▸ Stored data entries
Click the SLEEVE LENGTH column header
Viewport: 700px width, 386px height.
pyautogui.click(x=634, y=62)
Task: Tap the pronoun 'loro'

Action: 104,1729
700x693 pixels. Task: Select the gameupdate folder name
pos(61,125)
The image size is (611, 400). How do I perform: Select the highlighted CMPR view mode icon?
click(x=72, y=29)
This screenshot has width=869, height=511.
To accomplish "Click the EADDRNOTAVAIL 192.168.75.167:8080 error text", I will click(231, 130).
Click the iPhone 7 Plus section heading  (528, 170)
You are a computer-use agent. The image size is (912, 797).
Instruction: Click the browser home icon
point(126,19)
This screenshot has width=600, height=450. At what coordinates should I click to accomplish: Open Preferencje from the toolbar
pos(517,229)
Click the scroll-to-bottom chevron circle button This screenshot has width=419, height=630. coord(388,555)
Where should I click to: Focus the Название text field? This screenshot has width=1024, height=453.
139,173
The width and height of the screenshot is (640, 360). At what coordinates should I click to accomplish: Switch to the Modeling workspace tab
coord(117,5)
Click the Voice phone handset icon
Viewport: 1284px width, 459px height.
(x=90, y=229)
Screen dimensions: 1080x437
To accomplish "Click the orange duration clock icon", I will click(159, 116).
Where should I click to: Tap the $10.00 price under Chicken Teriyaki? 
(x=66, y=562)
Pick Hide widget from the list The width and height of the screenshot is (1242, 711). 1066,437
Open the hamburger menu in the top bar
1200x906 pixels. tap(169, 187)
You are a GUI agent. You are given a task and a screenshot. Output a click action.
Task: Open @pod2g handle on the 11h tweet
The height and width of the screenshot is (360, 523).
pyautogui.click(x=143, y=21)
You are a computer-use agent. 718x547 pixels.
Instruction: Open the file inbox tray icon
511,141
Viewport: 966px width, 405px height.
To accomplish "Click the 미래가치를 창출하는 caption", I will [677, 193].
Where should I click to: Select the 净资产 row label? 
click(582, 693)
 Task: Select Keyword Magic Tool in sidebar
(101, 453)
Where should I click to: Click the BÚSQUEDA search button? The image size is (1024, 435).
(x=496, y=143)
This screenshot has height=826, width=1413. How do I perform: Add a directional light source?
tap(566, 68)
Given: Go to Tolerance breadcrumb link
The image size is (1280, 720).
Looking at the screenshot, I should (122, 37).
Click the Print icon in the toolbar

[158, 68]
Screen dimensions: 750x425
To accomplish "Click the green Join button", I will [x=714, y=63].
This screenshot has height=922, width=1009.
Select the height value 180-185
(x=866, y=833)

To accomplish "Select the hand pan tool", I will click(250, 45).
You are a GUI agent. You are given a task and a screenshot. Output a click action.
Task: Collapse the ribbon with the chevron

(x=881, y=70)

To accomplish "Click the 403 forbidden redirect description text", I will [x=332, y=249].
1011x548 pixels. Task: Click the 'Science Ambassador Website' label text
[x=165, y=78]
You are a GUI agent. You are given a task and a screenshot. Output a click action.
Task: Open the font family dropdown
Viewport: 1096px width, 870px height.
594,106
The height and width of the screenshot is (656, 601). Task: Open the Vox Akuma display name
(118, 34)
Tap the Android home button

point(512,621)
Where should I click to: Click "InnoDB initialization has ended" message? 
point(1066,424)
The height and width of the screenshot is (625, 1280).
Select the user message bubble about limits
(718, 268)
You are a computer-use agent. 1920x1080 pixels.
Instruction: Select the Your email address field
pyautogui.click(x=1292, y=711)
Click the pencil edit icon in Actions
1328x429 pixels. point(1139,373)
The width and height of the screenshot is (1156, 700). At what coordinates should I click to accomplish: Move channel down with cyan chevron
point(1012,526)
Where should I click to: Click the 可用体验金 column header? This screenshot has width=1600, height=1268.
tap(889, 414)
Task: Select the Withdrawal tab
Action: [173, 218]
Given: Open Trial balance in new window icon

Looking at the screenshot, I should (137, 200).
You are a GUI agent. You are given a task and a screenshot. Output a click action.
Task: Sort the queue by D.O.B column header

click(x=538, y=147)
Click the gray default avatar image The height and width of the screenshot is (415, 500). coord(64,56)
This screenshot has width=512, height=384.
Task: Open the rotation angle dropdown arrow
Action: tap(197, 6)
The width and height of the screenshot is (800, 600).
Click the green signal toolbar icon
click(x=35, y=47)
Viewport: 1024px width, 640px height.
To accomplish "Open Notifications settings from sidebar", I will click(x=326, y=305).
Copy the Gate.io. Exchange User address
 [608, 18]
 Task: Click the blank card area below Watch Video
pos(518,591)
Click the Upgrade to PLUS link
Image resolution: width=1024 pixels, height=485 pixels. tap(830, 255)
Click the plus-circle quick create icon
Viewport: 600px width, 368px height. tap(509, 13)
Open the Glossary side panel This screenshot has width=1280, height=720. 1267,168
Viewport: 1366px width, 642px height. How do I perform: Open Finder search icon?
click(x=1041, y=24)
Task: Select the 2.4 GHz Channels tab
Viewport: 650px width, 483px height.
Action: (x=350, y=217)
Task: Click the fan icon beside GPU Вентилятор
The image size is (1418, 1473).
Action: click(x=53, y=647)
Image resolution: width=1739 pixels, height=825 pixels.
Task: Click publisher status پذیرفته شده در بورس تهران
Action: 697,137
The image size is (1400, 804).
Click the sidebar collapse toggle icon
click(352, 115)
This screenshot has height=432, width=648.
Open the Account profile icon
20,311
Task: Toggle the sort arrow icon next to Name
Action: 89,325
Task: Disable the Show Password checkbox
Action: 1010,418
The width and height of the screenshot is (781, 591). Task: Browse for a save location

▸ Directions
Show the lines from the data above that contain the string "will".

▸ Your response
To accomplish "Click the EADDRNOTAVAIL 192.168.75.167:8080 error text", I will click(231, 130).
To accomplish "Click the orange duration clock icon", I will click(159, 116).
To accomplish "Click the 미래가치를 창출하는 caption", I will [677, 193].
To accomplish "Click the green Join button", I will [x=714, y=63].
To accomplish "Select the hand pan tool", I will click(250, 45).
To accomplish "Click the 403 forbidden redirect description text", I will [x=332, y=249].
To accomplish "Open Notifications settings from sidebar", I will click(x=326, y=305).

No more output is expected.